The mini-series was specifically written as a vehicle for Nicole Kidman. It was shot over 13 weeks starting in March 1989.

==Filming locations==
The production was shot in Australia, Thailand, India, and England.

The majority of the locations were shot in Sydney. A former convalescent hospital in Concord, Sydney served as the Faulkner family estate. Green-screen technology was used to superimpose this manor-style house into a rural New South Wales setting.

Other Sydney locations included Balmain High School, the former Mater Misericordiae hospital in Crows Nest and the Water Board (MWB) facility in Waterloo, as well as the Metro Cinema in Kings Cross.

Additional indoor scenes based in Thailand were largely set-based in the Kennedy Miller Studios Sydney, apart from scenes involving escape from the prison hospital in the final episode. This and earlier minor scenes (before the incarceration) were filmed in a disused section of the Mater Misericordiae Hospital in Crows Nest, New South Wales.

The non-set-based shots required careful acoustic management to ensure uniformity of sound and continuity of light.

Overseas locations included Bangkok International Airport, the Royal Orchid Sheraton Hotel in Bangkok, the Cidade de Goa Resort Hotel in Goa, Dabolim Airport in Goa, and London, England.

==Impact==
It was the highest rating mini-series of the year (1989) and was the last of the series of productions Kennedy Miller made for Network Ten. It was also one of the last mini-series that attracted a large viewing audience, before the demise of the mini-series boom of the 1980s. The mini-series was a huge ratings success in Australia, earning a share of 42%.

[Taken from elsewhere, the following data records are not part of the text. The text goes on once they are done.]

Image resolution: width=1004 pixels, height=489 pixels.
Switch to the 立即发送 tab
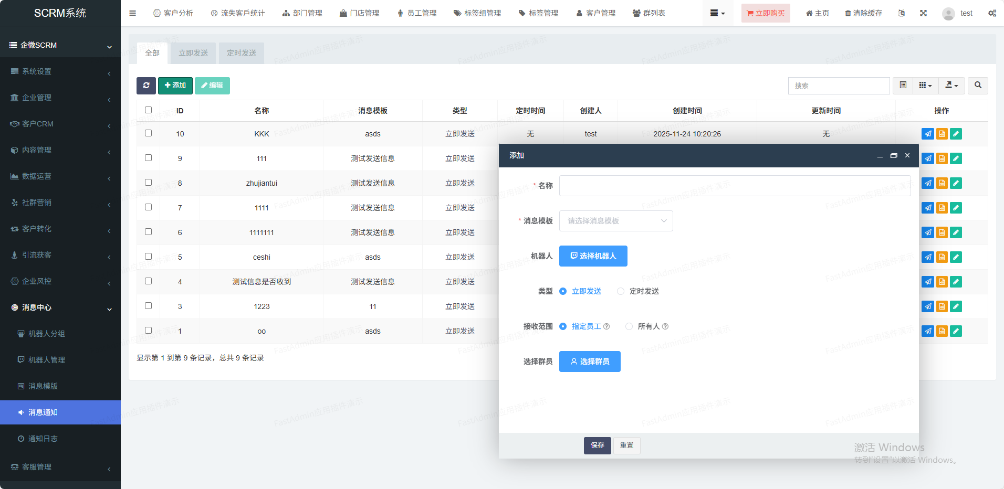193,53
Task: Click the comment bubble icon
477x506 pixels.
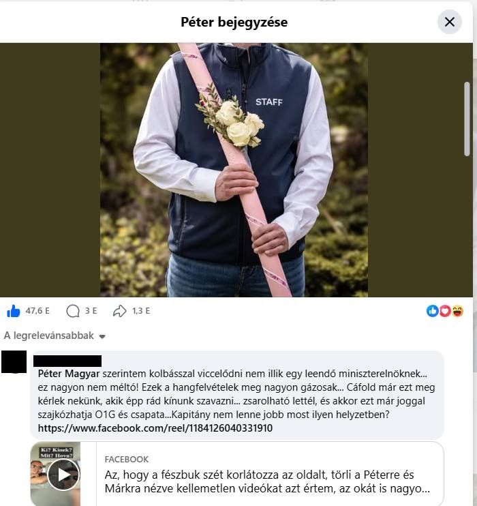Action: tap(73, 311)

Later productions with similar stories include Return to Paradise and Brokedown Palace. After the series aired, the name Bangkok Hilton has regularly been used in the media to refer to any and all Bangkok prisons as if those prisons were actually nicknamed Bangkok Hilton in real life. Some news reports state that the Lard Yao women's prison carries the nickname Bangkok Hilton A 2004 BBC documentary about Bangkwang prison - a male-only prison - was titled "The Real Bangkok Hilton". Some news reports have claimed that Bangkwang prison itself carries the real-life nickname "Bangkok Hilton".

==Versions==
The miniseries was originally broadcast in Australia on 10 TV Australia as three episodes on 5, 6, and 7 November 1989, each running two hours with adverts, for a complete running time of four-and-a-half hours. This version was also broadcast in the US on TBS in October 1990 with a few minor edits of seconds at a time for content and language.

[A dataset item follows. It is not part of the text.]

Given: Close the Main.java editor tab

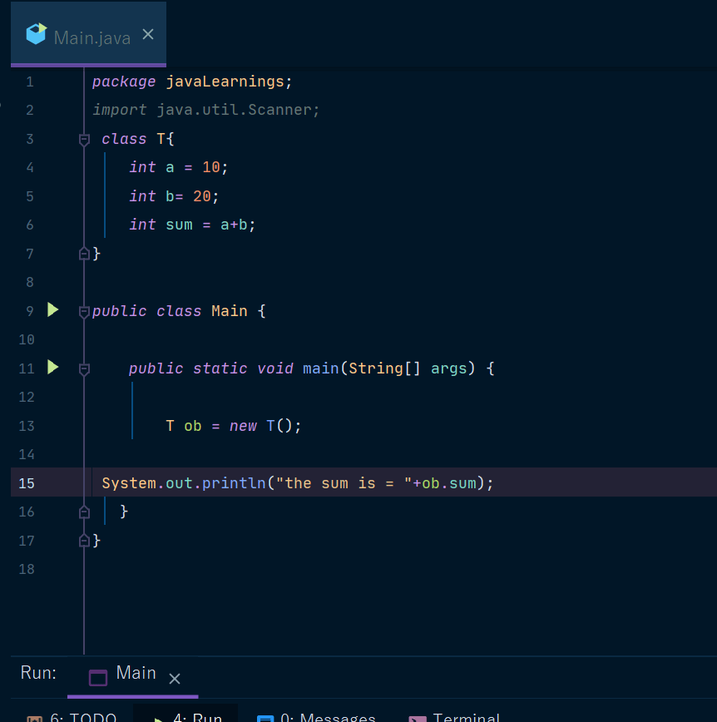Looking at the screenshot, I should 148,34.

In 2000 it was released on DVD in the United Kingdom. Each episode was cut in half, creating six new episodes with three episodes on each of two discs. This version mistakenly left the subtitles off an important scene which is spoken in the Thai language.

The bootleg version, commonly available from Russia and other countries, cuts the series down to ninety minutes, only a third of its original length.

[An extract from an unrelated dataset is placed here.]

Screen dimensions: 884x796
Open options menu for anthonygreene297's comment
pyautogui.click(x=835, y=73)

The DVD version released in Australia in 2005 presents the series in the original three parts but has been cropped for widescreen televisions, from 1.33:1 to 1.78:1, cutting off the top and bottom of the film. Because of this, the opening and closing credits had to be redone and the final shot of the film, which played under the closing credits of episode 3, has thus been omitted.

== Cast ==
- Nicole Kidman as Katrina "Kat" Stanton
- Denholm Elliott as Harold "Hal" Stanton
- Hugo Weaving as Richard Carlisle
- Joy Smithers as Mandy Engels
- Norman Kaye as George McNair
- Jerome Ehlers as Arkie Ragan
- Noah Taylor as Billy Engels
- Gerda Nicolson as Lady Faulkner
- Pauline Chan as Pretty Warden
- Lewis Fiander as James Stanton
- Ric Carter as Detective King
- Tan Chandraviroj as Major Sara
- Judy Morris as Catherine Faulkner
- Vincent Ball as British Attaché

==Bangkok Hilton hotels==
At the time the miniseries was made, the Hilton International Bangkok at Nai Lert Park (opened in 1983), was in operation. The series carried a disclaimer that it had no connection to that hotel. The hotel is now called the Mövenpick BDMS Wellness Resort Bangkok.

==Remake==
- The series was remade in Bollywood as Gumrah in which actress Sridevi plays the main role.